Background: The aim of this report is to describe a fortuitely discovered association between parathyromatosis and occult sclerosing papillary carcinoma of the thyroid.
Case description: A 56-year-old woman presented with pyelic relapsed stone, bone pains and iPTH=348 ng but normal calcemia as manifestations of recurrent primary hyperparathyroidism after a right inferior parathyroid adenoma resection done elsewere 6 years ago Sonography showed a 5 mm hypo and isoechoic zone at the lower pole of the right lobe of the thyroid with irregular tracer activity at the parathyroid scan. At the operation done in a hostile surgical field an unbounded mass was identified lateral and below the thyroid pole extending in the thyrothymic ligament together with several graytan nodules of 13 mm scattered on distal surface of the thyroid lobe and also in the areolar fibrofatty atmosphere of the tracheoesophageal groove. Excision and biopsy of the mass and of two main nodules showed the presence of parathyroid tissue and the intervention is finally completed with a near-total thyroid lobectomy including about 4 cm of thyrothymic ligament retrosternally. Pathology evidencied multiple poorly outlined nests of parathyroid cells but also a minute focus of papillary sclerosing thyroid carcinoma. One year after operation the patient is well-doing without any local recurrence and normal biological parameters.

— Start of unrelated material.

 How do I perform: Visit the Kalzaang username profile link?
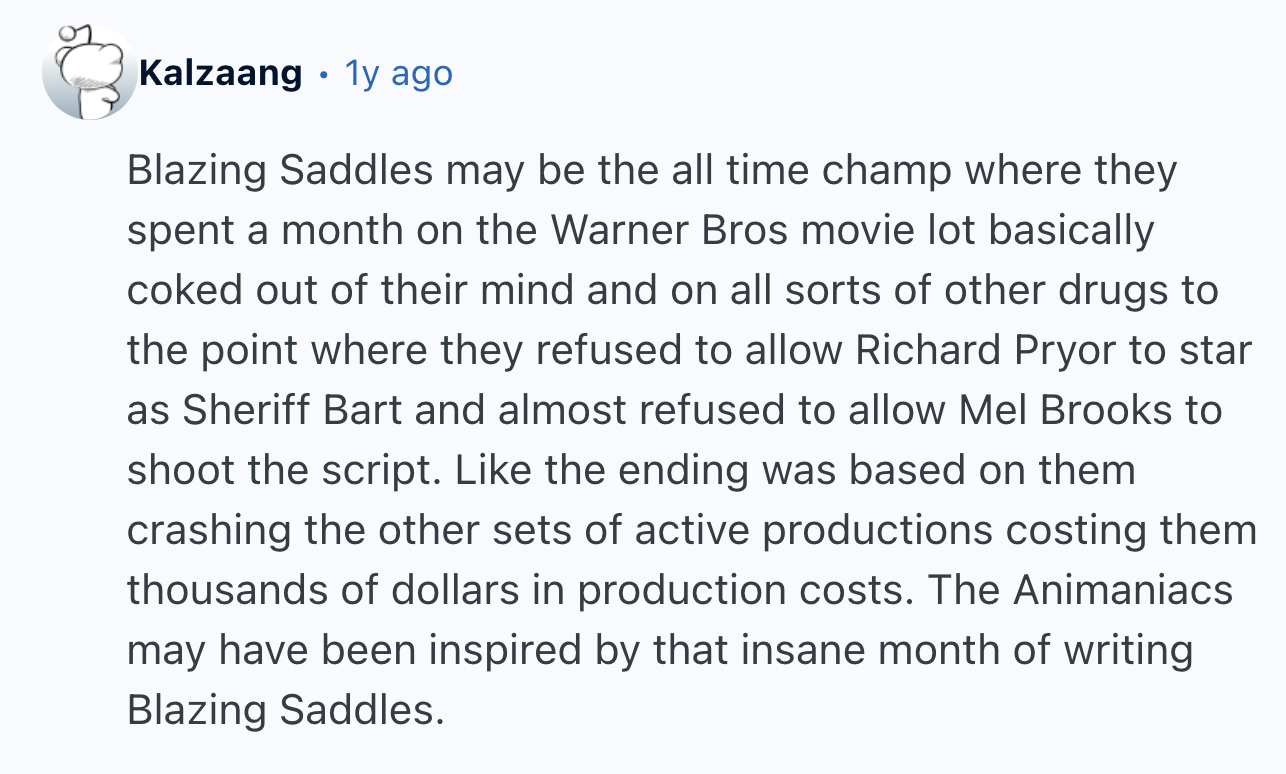tap(221, 73)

Discussion: Coexistence between parathyromatosis a rare but challenging cause of re-current hyperparathyroidism and thyroid occult carcinoma, a more frequent encountered lesion is an entirely coincidental ocurrence. The preoperative diagnosis of both conditions particularly of the latter one is rarely proved, these lesions being unlikely clinically significant. There is almost always a history of previous parathyroidectomy therefore in such intraoperative fortuitely findings, the resection for parathyromatosis include also an en bloc thyroid lobectomy with superior retrosternal tissue removal. The further therapy of coincidental thyroid carcinoma is conditioned by its clinical and pathological characteristics.
Conclusions: Preoperative and intraoperative evaluation for recurrent primary and renal hyperparathyroidism must be meticulous and complete considering possible coexisting thyroid lesions. Indeed to our knowledge there have been no reports in the literature mentioning this unprecedented entity the over described entity.